**PROMPT**
List every line below containing "Open".

═══ RECORDS FOR PROCESSING

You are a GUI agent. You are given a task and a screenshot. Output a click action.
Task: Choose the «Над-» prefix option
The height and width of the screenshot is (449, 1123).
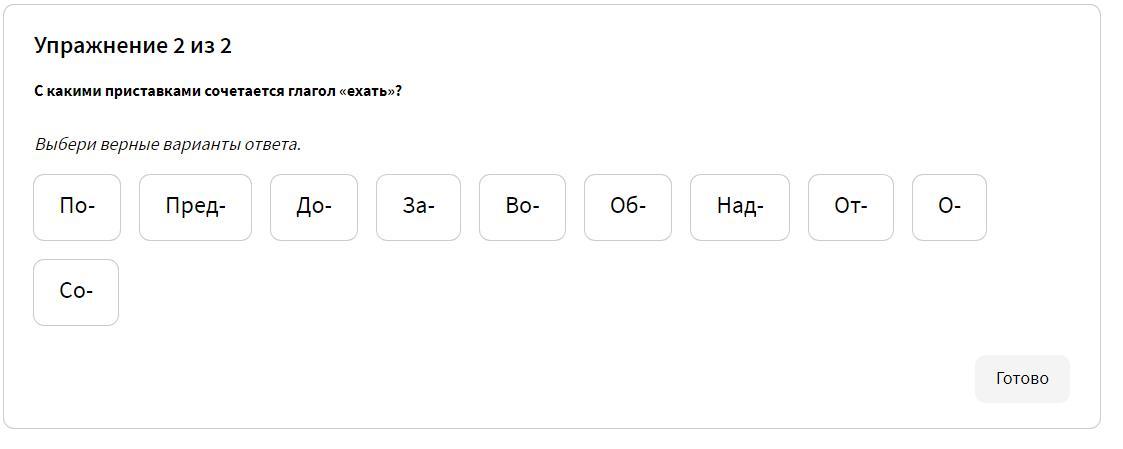click(740, 207)
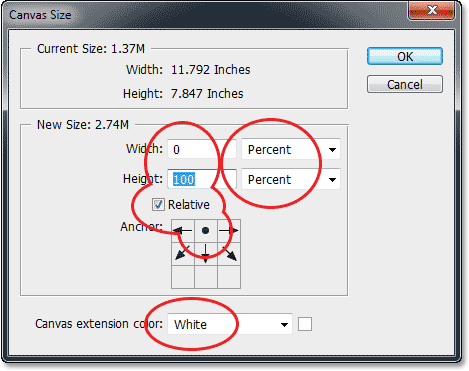The width and height of the screenshot is (469, 371).
Task: Select the bottom-right anchor cell
Action: click(x=229, y=277)
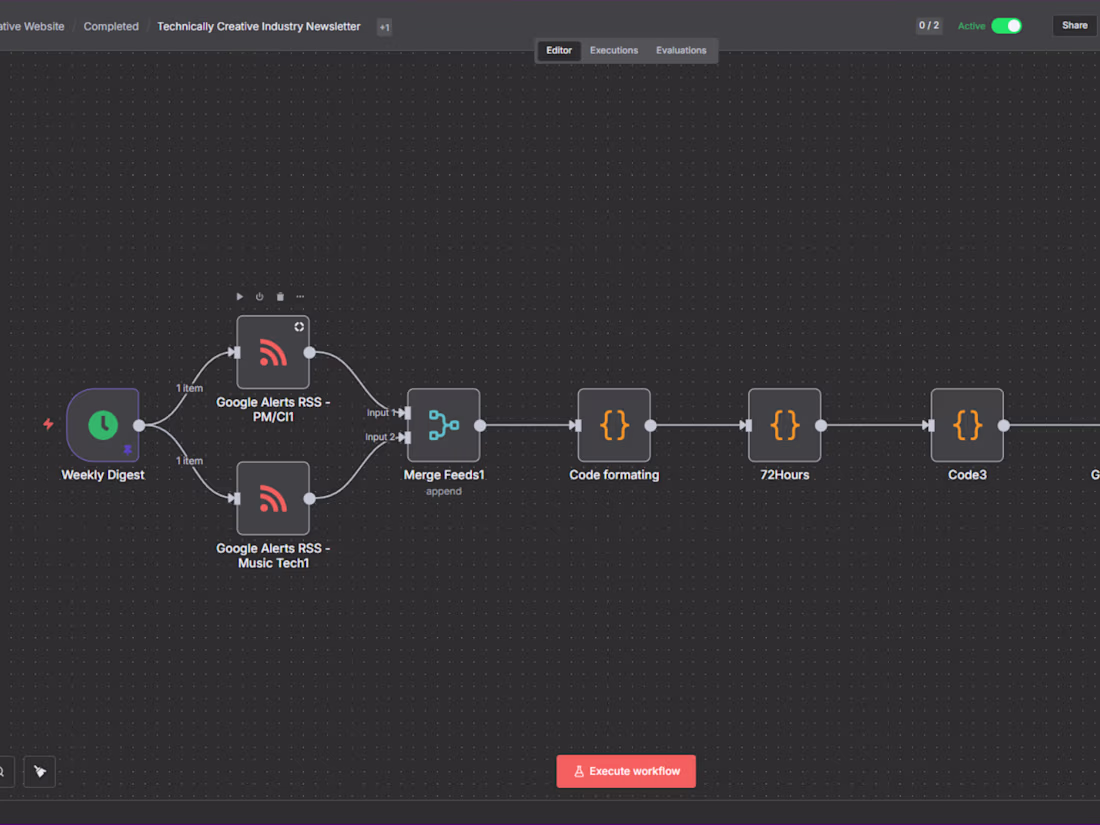Toggle the swap inputs icon on the RSS node
This screenshot has height=825, width=1100.
[299, 326]
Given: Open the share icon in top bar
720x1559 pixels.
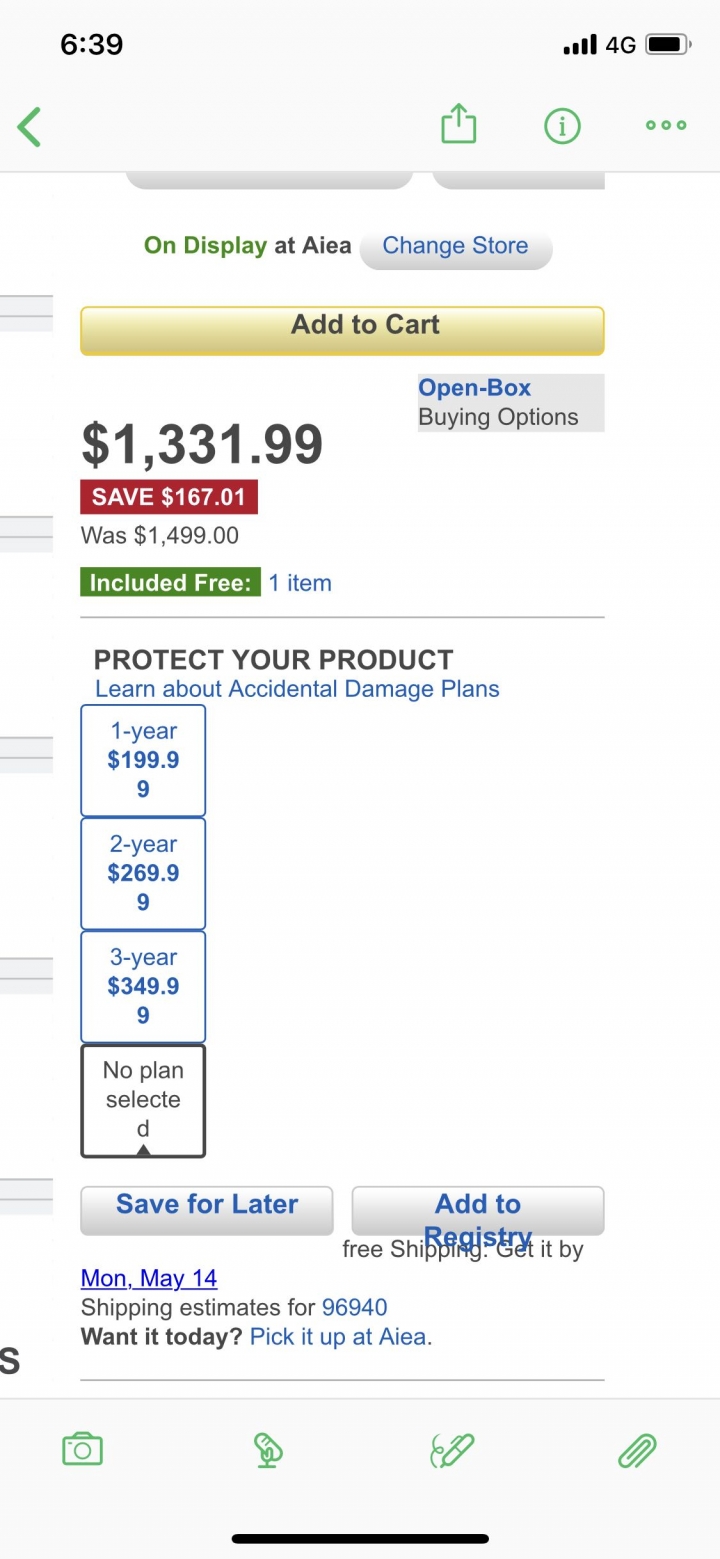Looking at the screenshot, I should point(459,125).
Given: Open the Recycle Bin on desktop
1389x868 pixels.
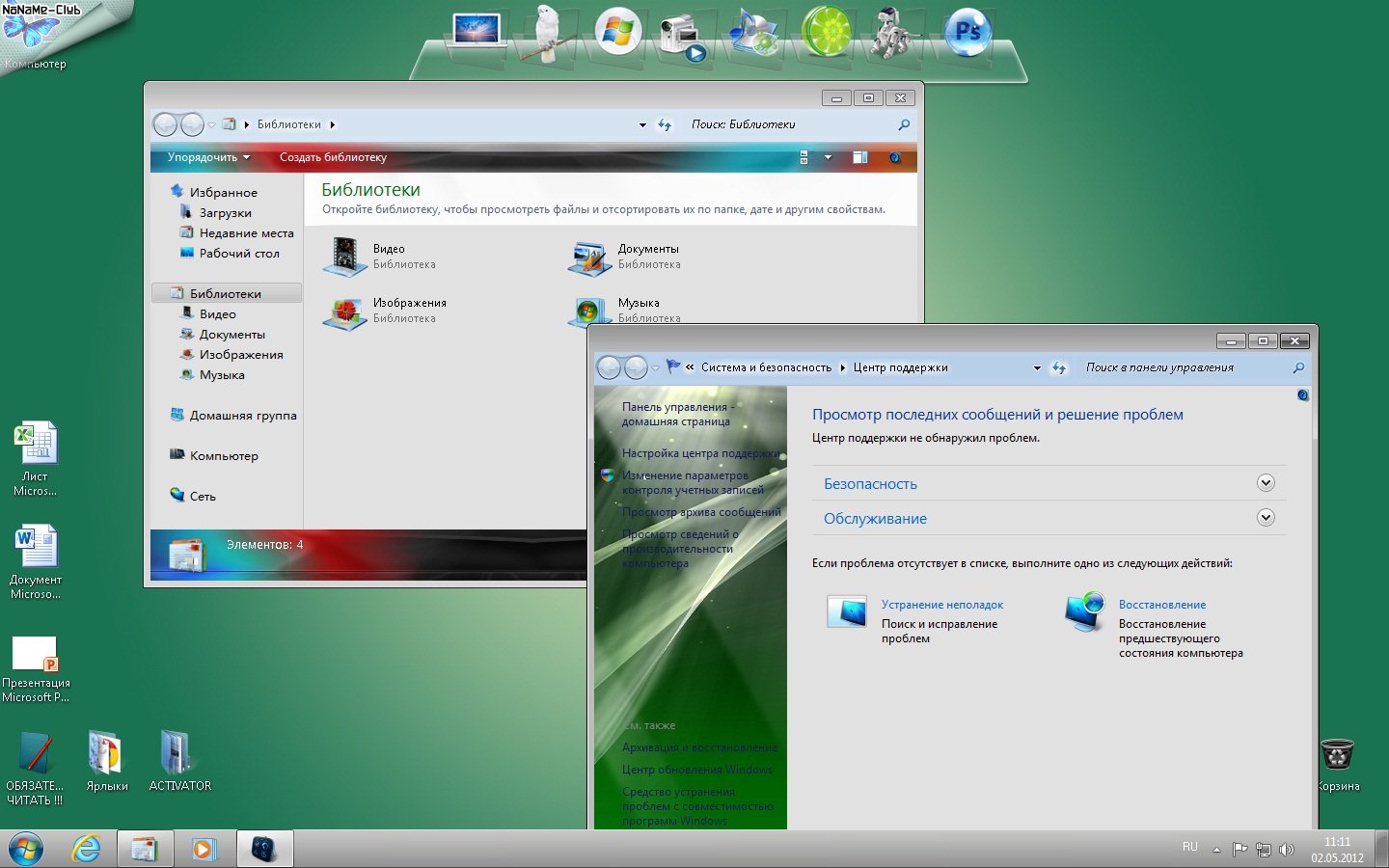Looking at the screenshot, I should 1337,757.
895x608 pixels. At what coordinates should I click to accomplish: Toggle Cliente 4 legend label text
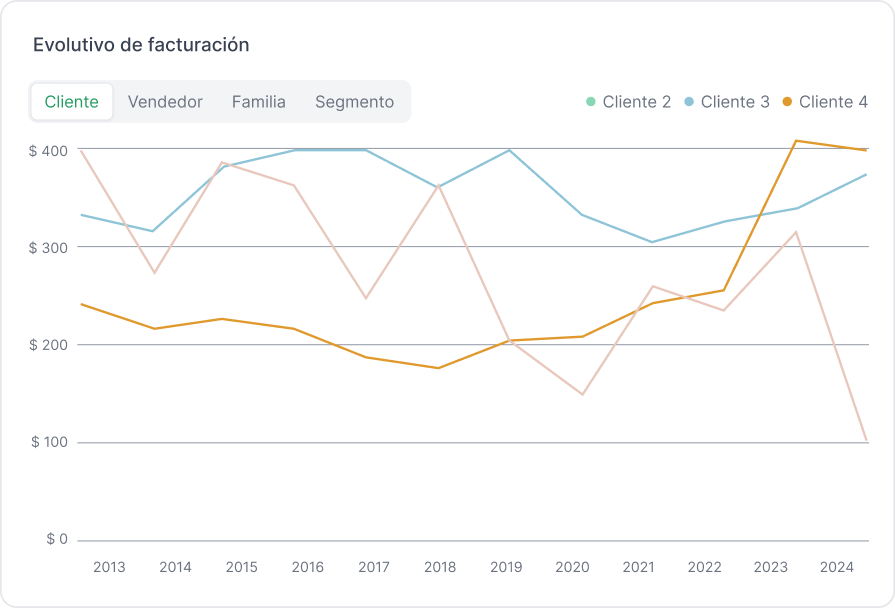click(833, 102)
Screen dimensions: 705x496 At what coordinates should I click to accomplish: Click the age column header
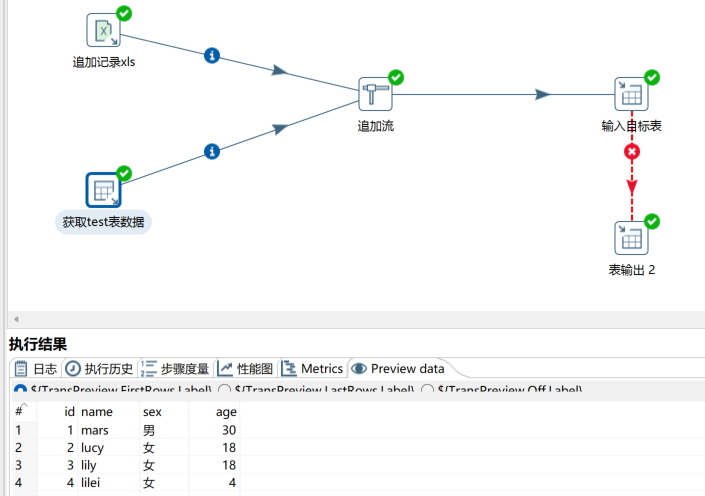pyautogui.click(x=226, y=411)
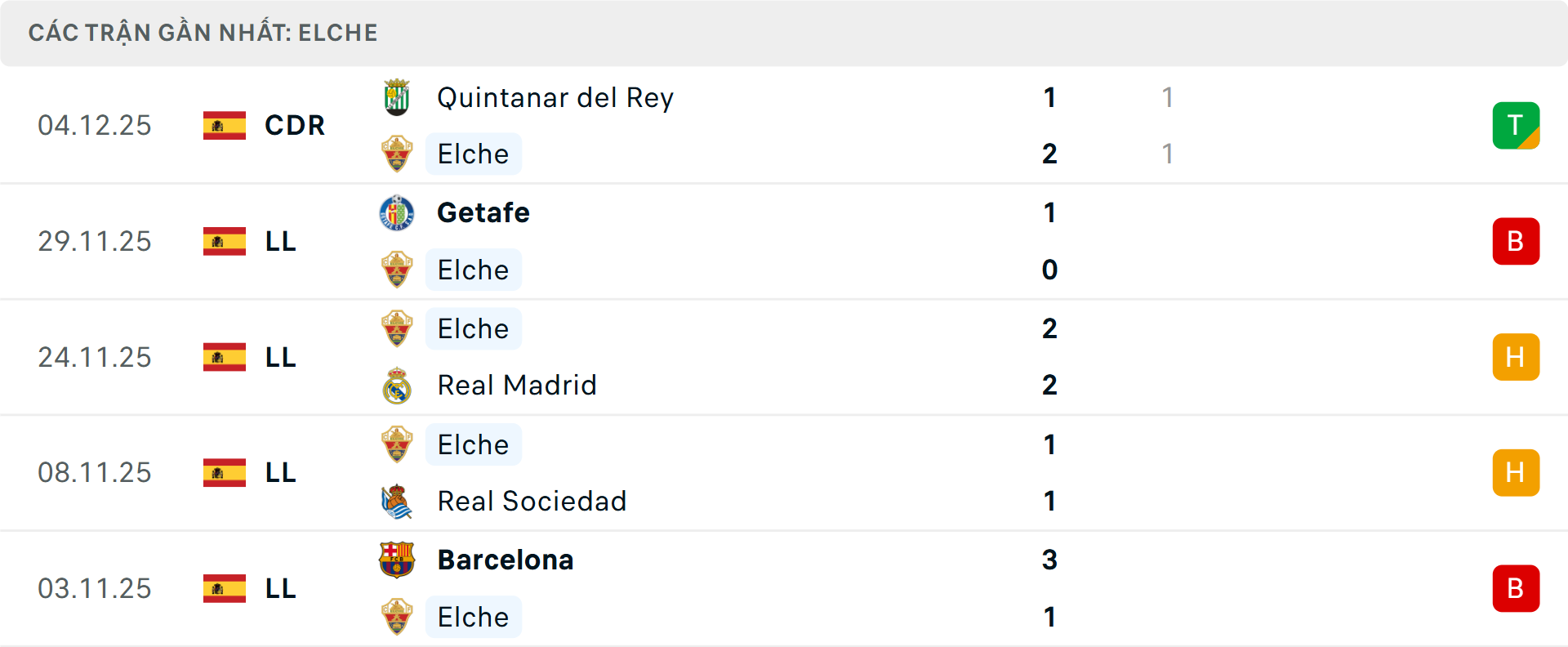Screen dimensions: 1568x647
Task: Click the Elche crest in the Getafe match
Action: (397, 270)
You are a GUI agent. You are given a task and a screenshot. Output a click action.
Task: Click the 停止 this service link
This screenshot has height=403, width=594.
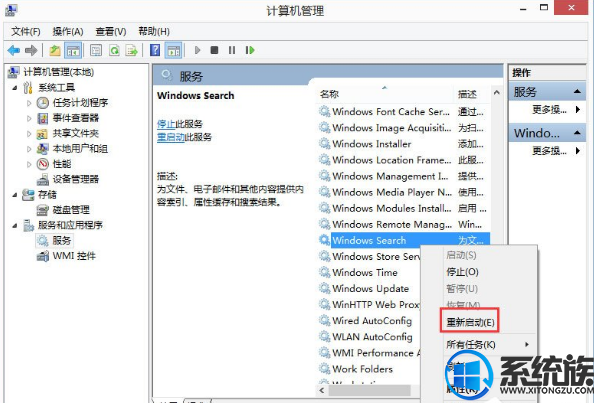click(x=166, y=124)
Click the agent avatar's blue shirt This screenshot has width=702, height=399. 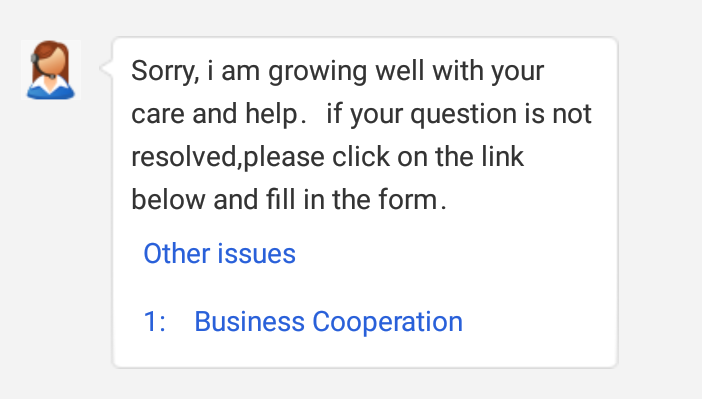[51, 89]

══════

**TASK SOLUTION**
Given: Open the share icon in top bar
Given: Open the Recycle Bin on desktop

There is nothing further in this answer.